| Written request |
Copy the listing below, substituting "specific" for every "particular" and leaving everything else as it is.

------ Records supplied ------

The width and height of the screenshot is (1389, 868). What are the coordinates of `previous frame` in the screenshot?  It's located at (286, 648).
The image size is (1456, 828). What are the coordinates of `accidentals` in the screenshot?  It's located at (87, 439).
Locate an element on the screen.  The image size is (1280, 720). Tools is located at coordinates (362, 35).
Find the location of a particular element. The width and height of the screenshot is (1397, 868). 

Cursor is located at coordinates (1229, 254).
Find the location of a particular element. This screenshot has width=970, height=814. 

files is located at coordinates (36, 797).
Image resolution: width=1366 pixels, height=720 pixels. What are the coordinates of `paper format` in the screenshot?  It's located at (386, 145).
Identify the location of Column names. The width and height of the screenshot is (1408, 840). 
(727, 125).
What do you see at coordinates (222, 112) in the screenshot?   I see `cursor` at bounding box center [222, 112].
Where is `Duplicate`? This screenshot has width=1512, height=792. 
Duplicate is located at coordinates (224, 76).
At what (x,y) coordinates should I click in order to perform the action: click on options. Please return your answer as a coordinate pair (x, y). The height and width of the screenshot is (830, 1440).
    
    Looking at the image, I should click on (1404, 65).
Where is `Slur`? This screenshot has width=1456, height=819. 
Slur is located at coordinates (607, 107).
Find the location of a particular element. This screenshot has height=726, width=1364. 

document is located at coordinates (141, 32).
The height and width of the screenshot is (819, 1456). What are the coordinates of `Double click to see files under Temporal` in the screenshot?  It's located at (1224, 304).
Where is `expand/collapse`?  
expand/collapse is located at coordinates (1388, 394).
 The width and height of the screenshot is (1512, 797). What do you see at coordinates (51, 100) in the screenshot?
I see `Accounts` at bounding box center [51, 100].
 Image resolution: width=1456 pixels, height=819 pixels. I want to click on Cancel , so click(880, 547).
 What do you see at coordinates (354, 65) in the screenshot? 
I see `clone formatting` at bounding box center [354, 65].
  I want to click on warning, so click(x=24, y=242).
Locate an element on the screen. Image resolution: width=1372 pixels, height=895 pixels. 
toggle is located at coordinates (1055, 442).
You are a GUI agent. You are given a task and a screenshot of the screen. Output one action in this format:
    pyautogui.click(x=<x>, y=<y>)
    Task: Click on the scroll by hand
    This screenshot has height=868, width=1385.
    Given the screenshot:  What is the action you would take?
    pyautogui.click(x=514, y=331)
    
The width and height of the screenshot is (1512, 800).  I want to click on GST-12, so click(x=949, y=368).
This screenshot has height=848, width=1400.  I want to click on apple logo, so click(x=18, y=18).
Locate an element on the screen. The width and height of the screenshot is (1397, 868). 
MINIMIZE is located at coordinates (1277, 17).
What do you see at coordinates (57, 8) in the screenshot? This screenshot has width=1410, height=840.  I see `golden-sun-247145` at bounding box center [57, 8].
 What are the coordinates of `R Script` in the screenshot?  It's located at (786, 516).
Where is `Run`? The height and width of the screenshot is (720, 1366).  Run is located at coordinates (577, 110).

------

| Answer to this problem |
The width and height of the screenshot is (1389, 868). What are the coordinates of `previous frame` in the screenshot?  It's located at (286, 648).
The image size is (1456, 828). What are the coordinates of `accidentals` in the screenshot?  It's located at (87, 439).
Locate an element on the screen.  The image size is (1280, 720). Tools is located at coordinates (362, 35).
Find the location of a specific element. The width and height of the screenshot is (1397, 868). 

Cursor is located at coordinates (1229, 254).
Find the location of a specific element. This screenshot has width=970, height=814. 

files is located at coordinates (36, 797).
Image resolution: width=1366 pixels, height=720 pixels. What are the coordinates of `paper format` in the screenshot?  It's located at (386, 145).
Identify the location of Column names. The width and height of the screenshot is (1408, 840). 
(727, 125).
What do you see at coordinates (222, 112) in the screenshot?   I see `cursor` at bounding box center [222, 112].
Where is `Duplicate`? This screenshot has width=1512, height=792. 
Duplicate is located at coordinates (224, 76).
At what (x,y) coordinates should I click in order to perform the action: click on options. Please return your answer as a coordinate pair (x, y). The height and width of the screenshot is (830, 1440).
    
    Looking at the image, I should click on (1404, 65).
Where is `Slur`? This screenshot has width=1456, height=819. 
Slur is located at coordinates (607, 107).
Find the location of a specific element. This screenshot has height=726, width=1364. 

document is located at coordinates (141, 32).
The height and width of the screenshot is (819, 1456). What are the coordinates of `Double click to see files under Temporal` in the screenshot?  It's located at (1224, 304).
Where is `expand/collapse`?  
expand/collapse is located at coordinates (1388, 394).
 The width and height of the screenshot is (1512, 797). What do you see at coordinates (51, 100) in the screenshot?
I see `Accounts` at bounding box center [51, 100].
 Image resolution: width=1456 pixels, height=819 pixels. I want to click on Cancel , so click(880, 547).
 What do you see at coordinates (354, 65) in the screenshot? 
I see `clone formatting` at bounding box center [354, 65].
  I want to click on warning, so click(x=24, y=242).
Locate an element on the screen. Image resolution: width=1372 pixels, height=895 pixels. 
toggle is located at coordinates (1055, 442).
You are a GUI agent. You are given a task and a screenshot of the screen. Output one action in this format:
    pyautogui.click(x=<x>, y=<y>)
    Task: Click on the scroll by hand
    This screenshot has height=868, width=1385.
    Given the screenshot:  What is the action you would take?
    pyautogui.click(x=514, y=331)
    
The width and height of the screenshot is (1512, 800).  I want to click on GST-12, so click(x=949, y=368).
This screenshot has height=848, width=1400.  I want to click on apple logo, so click(x=18, y=18).
Locate an element on the screen. The width and height of the screenshot is (1397, 868). 
MINIMIZE is located at coordinates (1277, 17).
What do you see at coordinates (57, 8) in the screenshot? This screenshot has width=1410, height=840.  I see `golden-sun-247145` at bounding box center [57, 8].
 What are the coordinates of `R Script` in the screenshot?  It's located at (786, 516).
Where is `Run`? The height and width of the screenshot is (720, 1366).  Run is located at coordinates (577, 110).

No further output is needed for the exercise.